I think maybe it’s time to think about closing this thread…everybody seems to have had their say, there’s clear disagreement that isn’t likely to be resolved, and now there seems to be some intentional mistepresentation of other’s claims. I’d like it not to degenerate from here.
 
I have a question for those who are against waterboarding terrorists.

It is okay to shine a bright light in a terrorist’s face while you interrogate him. This makes the terrorist uncomfortable and intimidates him. Waterboarding does the same thing with a far greater intensity. So why is it okay to shine a bright light in a terrorist’s face but not to waterboard him? The only difference between the 2 procedures seems to be the intensity of the discomfort and intimidation felt by the terrorist.
 
It is okay to shine a bright light in a terrorist’s face while you interrogate him. This makes the terrorist uncomfortable and intimidates him. Waterboarding does the same thing with a far greater intensity. So why is it okay to shine a bright light in a terrorist’s face but not to waterboard him? The only difference between the 2 procedures seems to be the intensity of the discomfort and intimidation felt by the terrorist.
You don’t see the difference between the infliction of pain and imposing a risk of death verses a bright light? Why don’t you just say you’re not against torture? And, don’t you mean the suspected terrorist? Not all of us have your blind confidence in the guilt of the accused.
 
That is simply not true. I’ve never claimed that, please don’t misrepresent my posts.

.
Then you need to be more clear.

The OP regards whether waterboarding is justified to save lives.

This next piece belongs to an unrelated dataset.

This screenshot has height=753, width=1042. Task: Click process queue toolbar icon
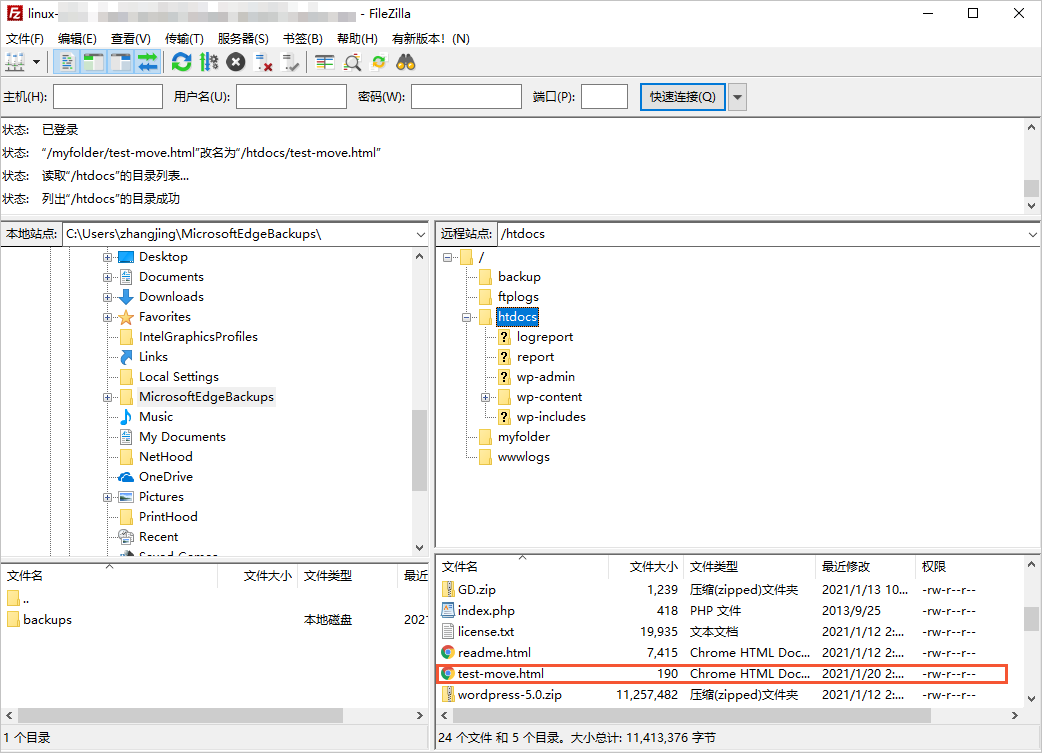[x=208, y=62]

If you think it is then that’s great.

However, I got the impression that this is not what you think.

If you think waterboarding is not justified to save lies, then you must believe that losing innocent lives is preferable to waterboarding a terrorist.

The OP presents a YES or NO question.
 
You don’t see the difference between the infliction of pain and imposing a risk of death verses a bright light? Why don’t you just say you’re not against torture? And, don’t you mean the suspected terrorist? Not all of us have your blind confidence in the guilt of the accused.
Do you believe that abortion is justified in order for a woman to avoid the pain of childbirth?